PDF/Excel Sync Pipelines

Construction cost tracking lives in two formats that refuse to agree. The contractual truth — a change order, a directive, an executed amendment — arrives as a PDF, often scanned, signed, and stamped. The financial model — the running budget, committed costs, and contingency draw-down — lives in an Excel workbook that an estimator edits daily. The specific sub-problem this page solves is keeping those two artifacts in sync without a human re-keying numbers between them: extracting line-item adjustments from a PDF change order, matching each one to the correct row in the budget workbook, and committing a reconciled delta to the cost ledger exactly once.
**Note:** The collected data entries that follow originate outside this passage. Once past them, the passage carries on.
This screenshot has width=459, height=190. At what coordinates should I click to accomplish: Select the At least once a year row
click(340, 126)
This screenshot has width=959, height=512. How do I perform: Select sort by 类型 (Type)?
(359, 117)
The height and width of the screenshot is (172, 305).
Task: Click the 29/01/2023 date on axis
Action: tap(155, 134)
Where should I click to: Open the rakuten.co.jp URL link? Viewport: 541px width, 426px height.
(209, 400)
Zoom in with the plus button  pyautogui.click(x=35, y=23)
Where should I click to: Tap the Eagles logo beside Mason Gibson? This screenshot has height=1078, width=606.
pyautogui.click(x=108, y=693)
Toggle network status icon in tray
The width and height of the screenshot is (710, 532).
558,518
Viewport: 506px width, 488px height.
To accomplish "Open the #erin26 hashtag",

When that reconciliation is manual it drifts — a transposed decimal, a change order applied to the wrong cost code, a duplicate entry from a re-sent email — and the drift surfaces months later as a budget variance nobody can explain. This page is the reconciliation subsystem of the Automated Document Ingestion & Parsing pipeline; it assumes the upstream gateway has already classified each document and that field values arrive with a confidence score attached.

Prerequisites

This subsystem sits downstream of extraction and upstream of the ledger, so it depends on the rest of the stack rather than reinventing it:

Python 3.11+ with pydantic v2 for typed validation, openpyxl for native .xlsx reading, pypdf for native PDF text streams, and the standard decimal module — financial values are never float.
A canonical change-order contract. The reconciliation engine imports the schema rather than defining its own; the authoritative model and its validation rules live in schema validation rules.
Confidence-scored fields. Every extracted value carries a score so the pipeline can route it. The three site-canonical bands apply identically here: 0.92 and above auto-routes to the ledger, 0.75–0.92 holds for human review, and below 0.75 is quarantined. Those scores are produced by field extraction techniques, and scanned PDFs are first run through OCR preprocessing before they reach this stage.
A task queue — Celery with a Redis or RabbitMQ broker — so high-volume reconciliation runs out of band. During bid periods and monthly pay cycles a job site can submit hundreds of change orders in a burst; the queue mechanics are detailed in async batching workflows.
A cost-code taxonomy. Every adjustment must land on a real budget line. Documents are bound to a work breakdown structure code at the gateway, and the budget workbook’s codes are normalized per budget code standardization so a PDF reference and an Excel row can actually be matched.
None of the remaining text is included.